Als nämlich die B.F. Goodrich Company aus Ohio erkannte, dass der Reißverschluss Potenzial für den breiteren Markt hatte, begannen sie ab 1923, diesen in ihren Galoschen zu verwenden. Die Überzieher, die unter dem Namen »Zipper« vermarktet wurden, waren ein Riesenerfolg, allein im Winter desselben Jahres ging eine halbe Million davon über den Ladentisch. Und ganz nebenbei gaben sie dem neuen Wunderwerk der Technik auch seinen Namen. Nicht als »Talon«, also Kralle, wie die Hookless Company ihr Produkt nannte und später auch sich selbst (bis heute übrigens, die Firma gibt es immer noch), machte der Verschluss Geschichte. Im angelsächsischen Sprachraum verfing stattdessen der Name des Gummischuhs: »Zipper«.

Obwohl – oder gerade weil – nun also Gummistiefel mit dem revolutionären System versehen waren: Die Modeindustrie konnte sich mit dem Konzept noch immer nicht richtig anfreunden.

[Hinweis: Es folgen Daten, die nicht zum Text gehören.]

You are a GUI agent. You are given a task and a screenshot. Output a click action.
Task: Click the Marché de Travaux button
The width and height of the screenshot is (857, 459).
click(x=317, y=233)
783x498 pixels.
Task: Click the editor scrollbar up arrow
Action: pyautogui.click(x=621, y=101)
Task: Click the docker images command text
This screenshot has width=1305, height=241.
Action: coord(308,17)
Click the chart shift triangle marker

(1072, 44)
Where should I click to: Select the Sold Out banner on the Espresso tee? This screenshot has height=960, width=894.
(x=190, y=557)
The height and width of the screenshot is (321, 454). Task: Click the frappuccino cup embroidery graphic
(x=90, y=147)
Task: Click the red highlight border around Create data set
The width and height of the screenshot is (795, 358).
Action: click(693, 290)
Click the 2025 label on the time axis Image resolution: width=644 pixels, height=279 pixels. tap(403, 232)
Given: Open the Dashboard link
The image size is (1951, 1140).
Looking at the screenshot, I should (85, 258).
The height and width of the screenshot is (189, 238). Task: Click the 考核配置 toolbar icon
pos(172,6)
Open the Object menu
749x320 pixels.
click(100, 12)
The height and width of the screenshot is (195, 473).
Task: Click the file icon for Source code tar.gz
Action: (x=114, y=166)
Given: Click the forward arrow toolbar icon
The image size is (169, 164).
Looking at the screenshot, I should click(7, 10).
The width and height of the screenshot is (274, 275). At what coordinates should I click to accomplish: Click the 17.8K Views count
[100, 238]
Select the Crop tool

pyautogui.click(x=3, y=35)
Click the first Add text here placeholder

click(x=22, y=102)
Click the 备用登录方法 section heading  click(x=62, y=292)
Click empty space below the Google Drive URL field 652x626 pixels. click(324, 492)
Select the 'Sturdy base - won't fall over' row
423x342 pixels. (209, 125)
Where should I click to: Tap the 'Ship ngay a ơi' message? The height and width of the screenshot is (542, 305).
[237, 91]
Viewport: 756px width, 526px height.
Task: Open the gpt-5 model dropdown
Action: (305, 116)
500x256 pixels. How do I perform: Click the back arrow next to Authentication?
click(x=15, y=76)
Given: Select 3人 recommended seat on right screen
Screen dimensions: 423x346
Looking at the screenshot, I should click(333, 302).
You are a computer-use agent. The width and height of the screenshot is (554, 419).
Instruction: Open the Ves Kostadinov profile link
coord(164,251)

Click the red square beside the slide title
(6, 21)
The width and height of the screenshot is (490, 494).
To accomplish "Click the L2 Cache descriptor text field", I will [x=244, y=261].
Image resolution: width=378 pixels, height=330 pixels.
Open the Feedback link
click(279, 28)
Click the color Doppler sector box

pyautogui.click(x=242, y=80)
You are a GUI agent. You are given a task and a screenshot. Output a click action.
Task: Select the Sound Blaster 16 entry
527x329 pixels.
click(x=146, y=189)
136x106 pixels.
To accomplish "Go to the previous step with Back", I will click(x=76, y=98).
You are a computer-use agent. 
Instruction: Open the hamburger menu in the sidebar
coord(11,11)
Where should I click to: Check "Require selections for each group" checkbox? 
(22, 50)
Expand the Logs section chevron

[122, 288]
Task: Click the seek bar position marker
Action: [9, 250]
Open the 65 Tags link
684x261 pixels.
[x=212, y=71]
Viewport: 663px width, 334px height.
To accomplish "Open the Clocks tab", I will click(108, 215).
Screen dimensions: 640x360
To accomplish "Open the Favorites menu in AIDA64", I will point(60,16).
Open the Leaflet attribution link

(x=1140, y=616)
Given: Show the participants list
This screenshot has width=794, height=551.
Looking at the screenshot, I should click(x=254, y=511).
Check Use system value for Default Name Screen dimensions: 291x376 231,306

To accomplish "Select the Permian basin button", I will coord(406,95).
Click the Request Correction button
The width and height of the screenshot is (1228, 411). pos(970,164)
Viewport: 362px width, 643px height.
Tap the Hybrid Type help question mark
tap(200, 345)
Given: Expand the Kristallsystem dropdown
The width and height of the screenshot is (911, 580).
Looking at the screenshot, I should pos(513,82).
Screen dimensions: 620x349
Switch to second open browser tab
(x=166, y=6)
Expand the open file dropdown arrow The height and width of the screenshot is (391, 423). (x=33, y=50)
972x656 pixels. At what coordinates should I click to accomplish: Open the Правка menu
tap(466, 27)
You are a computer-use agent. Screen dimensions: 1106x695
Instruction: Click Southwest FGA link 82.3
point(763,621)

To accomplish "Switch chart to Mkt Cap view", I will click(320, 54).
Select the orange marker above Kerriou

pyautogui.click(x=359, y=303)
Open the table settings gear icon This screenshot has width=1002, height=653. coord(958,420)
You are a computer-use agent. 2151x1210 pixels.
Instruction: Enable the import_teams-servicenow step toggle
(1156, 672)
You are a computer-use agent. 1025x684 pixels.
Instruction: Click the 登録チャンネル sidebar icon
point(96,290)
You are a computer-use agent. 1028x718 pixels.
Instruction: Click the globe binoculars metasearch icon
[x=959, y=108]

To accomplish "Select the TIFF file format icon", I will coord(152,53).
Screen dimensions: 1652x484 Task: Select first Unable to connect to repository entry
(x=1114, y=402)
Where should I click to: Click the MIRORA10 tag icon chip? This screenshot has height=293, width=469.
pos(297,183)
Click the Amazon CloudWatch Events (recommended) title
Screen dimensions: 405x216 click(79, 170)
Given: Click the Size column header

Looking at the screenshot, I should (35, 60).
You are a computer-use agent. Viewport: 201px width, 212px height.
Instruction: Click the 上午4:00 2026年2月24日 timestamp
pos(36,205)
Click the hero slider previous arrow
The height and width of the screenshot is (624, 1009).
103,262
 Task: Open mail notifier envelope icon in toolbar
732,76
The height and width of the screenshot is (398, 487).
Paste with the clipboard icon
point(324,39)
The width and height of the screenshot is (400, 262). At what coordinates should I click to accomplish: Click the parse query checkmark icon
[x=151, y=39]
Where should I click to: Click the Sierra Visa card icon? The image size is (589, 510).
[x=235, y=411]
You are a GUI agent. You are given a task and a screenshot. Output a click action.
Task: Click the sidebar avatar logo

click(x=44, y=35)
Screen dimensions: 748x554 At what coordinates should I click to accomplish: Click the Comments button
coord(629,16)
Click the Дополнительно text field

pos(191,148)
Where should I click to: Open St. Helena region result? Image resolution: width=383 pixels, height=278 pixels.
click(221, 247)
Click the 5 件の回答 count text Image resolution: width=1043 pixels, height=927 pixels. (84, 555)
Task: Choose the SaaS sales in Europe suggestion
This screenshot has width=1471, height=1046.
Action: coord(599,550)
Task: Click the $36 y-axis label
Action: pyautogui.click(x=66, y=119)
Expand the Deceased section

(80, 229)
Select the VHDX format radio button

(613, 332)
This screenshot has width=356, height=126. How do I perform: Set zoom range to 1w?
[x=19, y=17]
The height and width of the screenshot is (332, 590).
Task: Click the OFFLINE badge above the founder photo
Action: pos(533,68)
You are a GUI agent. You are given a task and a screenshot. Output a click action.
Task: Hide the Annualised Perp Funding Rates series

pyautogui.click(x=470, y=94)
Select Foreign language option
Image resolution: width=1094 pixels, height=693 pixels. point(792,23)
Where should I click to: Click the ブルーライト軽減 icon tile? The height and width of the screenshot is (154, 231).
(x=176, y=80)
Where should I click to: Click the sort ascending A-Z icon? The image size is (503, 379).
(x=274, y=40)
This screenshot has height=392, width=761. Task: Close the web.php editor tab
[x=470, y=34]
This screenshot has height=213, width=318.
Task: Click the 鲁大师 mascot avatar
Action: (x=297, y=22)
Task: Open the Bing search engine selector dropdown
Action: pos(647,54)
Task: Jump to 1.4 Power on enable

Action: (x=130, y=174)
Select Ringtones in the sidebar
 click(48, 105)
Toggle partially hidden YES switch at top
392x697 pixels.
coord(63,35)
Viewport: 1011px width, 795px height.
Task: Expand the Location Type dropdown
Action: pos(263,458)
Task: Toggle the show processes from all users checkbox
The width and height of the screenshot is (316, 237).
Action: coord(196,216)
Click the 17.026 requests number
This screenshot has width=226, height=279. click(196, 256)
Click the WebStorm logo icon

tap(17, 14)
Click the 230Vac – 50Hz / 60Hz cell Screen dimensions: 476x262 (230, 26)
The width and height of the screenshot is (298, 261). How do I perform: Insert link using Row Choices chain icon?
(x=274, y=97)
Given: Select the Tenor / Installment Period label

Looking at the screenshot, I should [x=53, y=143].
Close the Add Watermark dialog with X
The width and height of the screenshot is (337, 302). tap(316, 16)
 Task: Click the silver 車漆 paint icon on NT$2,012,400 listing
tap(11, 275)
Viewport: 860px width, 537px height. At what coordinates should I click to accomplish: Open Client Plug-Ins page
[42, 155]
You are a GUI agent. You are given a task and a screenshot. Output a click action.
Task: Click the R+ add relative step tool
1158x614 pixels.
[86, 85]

Dass der Reißverschluss doch seinen Durchbruch schaffte, ist nicht zuletzt einer innovationsfreudigen Designerin zu verdanken. Elsa Schiaparelli, die mit ihrer oft gewagten Haute Couture die Pariser Oberschicht einkleidete, versah ihre Frühjahrskollektion von 1935 reichlich mit Reißverschlüssen. Das praktische Utensil wurde mit einem Mal zum modischen Statement, zum ästhetischen Highlight. Damit stand der Weg offen zu einer neuen Ära der Bekleidungsindustrie.

Sundbäck profitierte schließlich sogar noch finanziell von seiner Kreation. In den Vereinigten Staaten gehörten zwar seinem Arbeitgeber die Rechte an der Erfindung, auf dem internationalen Markt konnte Sundbäck jedoch eigene Patente platzieren. Unternehmen wie die deutschen ZIPP-Werke, aber auch der heute noch größte Reißverschlusshersteller YKK aus Japan mussten Lizenzgebühren zahlen.